The Ulster Farmers’ Union has urged the agriculture minister, Michelle O’Neill to use the Supply Chain Forum she created last year to bring the industry together to tackle the crisis in the dairy industry.
This call was prompted by concerns that there is no clear signs global dairy prices will improve in the near future.
“There is a real need to see this as an industry problem, rather than an issue for farmers alone,” said UFU president, Ian Marshall. He said there had been some criticism that the supply chain forum had met only once – but that the crisis facing the dairy industry was an opportunity to show that the decision to create the forum was worthwhile.
“There is no magic bullet to solve this crisis – but the industry needs to work together to help farmers survive. We need to know more about the market and why markets are not responding. More importantly as an industry we need to develop a strategy that is now, quite literally, about survival for many farming families,” he added.
The UFU says it has been leading the dairy lobby from the outset here, in London and in Brussels.
“We have been pressing for higher prices and more support, but realistically the industry has to come up with a plan to help itself,” said Mr Marshall. He said that through a winter when cash flow pressures are acute the UFU had been engaged with the banks over issues such as extending loans, capital holidays and re-financing in extreme cases, successfully getting the income average threshold increased from two to five years as well as ensuring the maximum number of single farm payment payments were issued as early as possible.
“It is however important now that we move from fire-fighting and come up with a plan – a tool-box of measures – to help ourselves survive and to make sure that when prices finally improve that we do not fall back into the same boom and bust trap,” said Mr Marshall.

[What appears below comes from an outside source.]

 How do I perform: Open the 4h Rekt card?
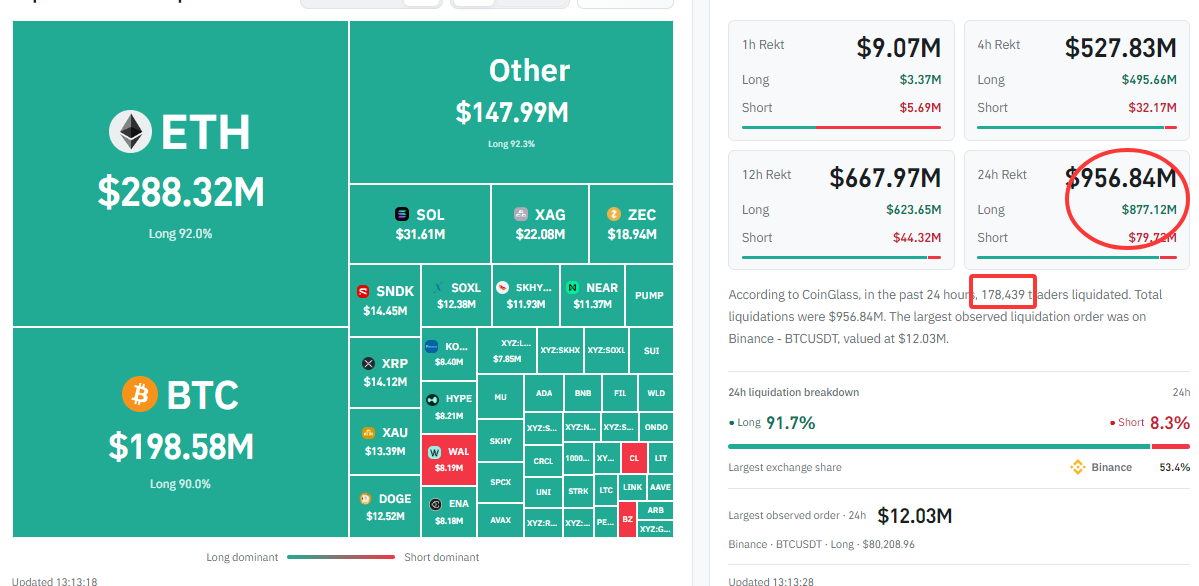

In the short term the UFU says it will continue working with dairy processors and will maintain pressure on supermarkets over prices, while continuing to work with the banks and the supply industry to help farmers cope with the cash flow pressures they are under.
“Beyond that we need radical thinking. We need to come up with ways to take the volatility out of the industry and to put borrowing by farmers on a longer term basis. We need to think about supply contracts with processors, price insurance and futures trading. Above all we can no longer shy away from radical thinking,” said Mr Marshall.
He added that the dairy players within the supply chain forum are best placed to bring the focus needed to these discussions.
“It is for this reason that I am urging the minister to use the forum she created, and to prove that it is more than a talking shop and a substitute for the real action the industry needs,” said the UFU president.